Your task –
Copy out every line of the data that has the word "with" somewhere in it.

Information provided –
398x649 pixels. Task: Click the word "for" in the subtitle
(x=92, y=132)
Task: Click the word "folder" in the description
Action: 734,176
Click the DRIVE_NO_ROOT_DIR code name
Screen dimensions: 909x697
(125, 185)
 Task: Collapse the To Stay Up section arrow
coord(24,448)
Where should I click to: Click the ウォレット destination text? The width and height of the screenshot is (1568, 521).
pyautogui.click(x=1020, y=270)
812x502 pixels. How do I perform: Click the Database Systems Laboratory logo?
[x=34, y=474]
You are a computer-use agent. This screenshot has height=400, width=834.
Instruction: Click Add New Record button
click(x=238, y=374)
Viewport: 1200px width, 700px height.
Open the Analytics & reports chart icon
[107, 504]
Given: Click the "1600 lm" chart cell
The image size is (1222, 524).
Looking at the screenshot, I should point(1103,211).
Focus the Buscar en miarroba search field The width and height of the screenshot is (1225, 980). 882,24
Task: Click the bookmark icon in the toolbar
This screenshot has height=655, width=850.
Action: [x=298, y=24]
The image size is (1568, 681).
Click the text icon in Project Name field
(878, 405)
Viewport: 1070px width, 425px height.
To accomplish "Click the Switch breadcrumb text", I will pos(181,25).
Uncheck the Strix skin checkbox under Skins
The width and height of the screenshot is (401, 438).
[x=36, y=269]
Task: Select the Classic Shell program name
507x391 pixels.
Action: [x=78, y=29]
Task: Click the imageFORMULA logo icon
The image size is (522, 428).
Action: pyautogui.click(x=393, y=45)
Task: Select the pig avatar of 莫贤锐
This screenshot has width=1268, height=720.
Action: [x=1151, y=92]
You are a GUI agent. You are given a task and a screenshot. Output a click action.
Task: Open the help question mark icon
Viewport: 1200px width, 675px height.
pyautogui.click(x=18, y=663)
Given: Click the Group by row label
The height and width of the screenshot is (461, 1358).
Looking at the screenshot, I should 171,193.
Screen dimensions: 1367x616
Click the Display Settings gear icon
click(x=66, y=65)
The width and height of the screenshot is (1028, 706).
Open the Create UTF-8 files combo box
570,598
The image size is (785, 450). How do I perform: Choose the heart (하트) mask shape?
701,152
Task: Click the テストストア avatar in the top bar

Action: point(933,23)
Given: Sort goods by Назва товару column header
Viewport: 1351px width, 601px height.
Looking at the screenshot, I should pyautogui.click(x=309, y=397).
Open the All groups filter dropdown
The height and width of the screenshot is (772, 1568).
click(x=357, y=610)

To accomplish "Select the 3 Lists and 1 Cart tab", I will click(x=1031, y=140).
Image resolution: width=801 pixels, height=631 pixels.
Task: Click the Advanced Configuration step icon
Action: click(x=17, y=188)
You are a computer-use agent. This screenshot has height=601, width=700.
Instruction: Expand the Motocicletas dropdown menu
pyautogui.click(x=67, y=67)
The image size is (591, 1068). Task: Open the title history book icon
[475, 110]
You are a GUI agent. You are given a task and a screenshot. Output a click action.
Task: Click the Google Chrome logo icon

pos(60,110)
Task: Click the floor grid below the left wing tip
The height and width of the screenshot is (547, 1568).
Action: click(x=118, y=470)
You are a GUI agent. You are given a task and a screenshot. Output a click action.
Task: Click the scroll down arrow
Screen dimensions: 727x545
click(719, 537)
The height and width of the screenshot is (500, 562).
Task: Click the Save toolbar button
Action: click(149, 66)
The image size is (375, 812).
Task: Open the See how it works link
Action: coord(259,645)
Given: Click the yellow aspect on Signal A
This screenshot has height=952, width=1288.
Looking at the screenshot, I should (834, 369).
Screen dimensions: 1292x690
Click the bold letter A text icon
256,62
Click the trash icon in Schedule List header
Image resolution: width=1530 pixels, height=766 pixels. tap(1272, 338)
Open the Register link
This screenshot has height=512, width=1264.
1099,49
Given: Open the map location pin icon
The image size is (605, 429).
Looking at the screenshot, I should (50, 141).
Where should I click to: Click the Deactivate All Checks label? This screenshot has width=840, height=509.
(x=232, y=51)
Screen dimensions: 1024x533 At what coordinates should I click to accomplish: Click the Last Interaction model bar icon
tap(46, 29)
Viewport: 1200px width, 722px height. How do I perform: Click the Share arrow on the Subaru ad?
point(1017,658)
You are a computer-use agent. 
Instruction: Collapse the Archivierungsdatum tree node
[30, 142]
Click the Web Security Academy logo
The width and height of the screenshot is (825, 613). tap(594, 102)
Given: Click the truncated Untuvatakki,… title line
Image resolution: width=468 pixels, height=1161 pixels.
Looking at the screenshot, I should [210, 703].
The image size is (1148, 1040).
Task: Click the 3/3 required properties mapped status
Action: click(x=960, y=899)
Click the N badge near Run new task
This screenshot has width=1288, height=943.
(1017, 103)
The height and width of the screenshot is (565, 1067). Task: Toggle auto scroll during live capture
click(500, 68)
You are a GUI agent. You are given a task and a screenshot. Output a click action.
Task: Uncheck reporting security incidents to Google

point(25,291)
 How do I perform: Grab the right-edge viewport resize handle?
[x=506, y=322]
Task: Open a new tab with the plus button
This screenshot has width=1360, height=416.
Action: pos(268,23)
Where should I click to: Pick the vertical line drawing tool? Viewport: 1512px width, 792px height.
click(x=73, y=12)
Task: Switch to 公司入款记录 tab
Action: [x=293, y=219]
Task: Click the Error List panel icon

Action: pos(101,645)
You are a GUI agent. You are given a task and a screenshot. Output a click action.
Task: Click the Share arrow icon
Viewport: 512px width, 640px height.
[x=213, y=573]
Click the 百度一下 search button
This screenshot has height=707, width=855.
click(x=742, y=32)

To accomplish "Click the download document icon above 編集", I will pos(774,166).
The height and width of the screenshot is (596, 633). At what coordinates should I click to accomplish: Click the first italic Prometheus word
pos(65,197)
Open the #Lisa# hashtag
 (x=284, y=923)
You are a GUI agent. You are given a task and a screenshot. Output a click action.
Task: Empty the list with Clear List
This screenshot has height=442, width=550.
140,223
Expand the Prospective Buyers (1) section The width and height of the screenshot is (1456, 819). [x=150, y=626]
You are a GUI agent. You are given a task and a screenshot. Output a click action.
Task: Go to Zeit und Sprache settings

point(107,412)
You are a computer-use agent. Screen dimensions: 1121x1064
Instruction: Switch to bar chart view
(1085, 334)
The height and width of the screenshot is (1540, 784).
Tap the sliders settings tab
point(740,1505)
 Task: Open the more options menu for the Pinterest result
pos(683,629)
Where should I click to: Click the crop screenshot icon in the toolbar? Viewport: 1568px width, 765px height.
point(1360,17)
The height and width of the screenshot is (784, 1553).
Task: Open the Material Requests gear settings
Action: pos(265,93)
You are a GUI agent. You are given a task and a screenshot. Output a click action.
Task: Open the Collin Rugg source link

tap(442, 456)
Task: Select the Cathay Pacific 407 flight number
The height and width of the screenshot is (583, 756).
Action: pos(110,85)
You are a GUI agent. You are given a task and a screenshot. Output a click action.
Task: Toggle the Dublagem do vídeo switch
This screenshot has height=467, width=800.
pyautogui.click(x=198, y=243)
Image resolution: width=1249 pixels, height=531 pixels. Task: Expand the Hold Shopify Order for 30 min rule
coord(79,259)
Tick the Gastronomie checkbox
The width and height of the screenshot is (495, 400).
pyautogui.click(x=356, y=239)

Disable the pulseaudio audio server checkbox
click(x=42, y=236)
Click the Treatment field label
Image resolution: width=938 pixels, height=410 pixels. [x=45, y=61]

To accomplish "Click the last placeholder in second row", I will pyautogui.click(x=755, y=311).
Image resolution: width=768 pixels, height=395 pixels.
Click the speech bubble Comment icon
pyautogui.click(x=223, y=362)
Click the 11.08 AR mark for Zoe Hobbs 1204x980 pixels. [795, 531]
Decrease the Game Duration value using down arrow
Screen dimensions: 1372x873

Answer area –
Task: Open a new tab with the plus button
Task: Empty the list with Clear List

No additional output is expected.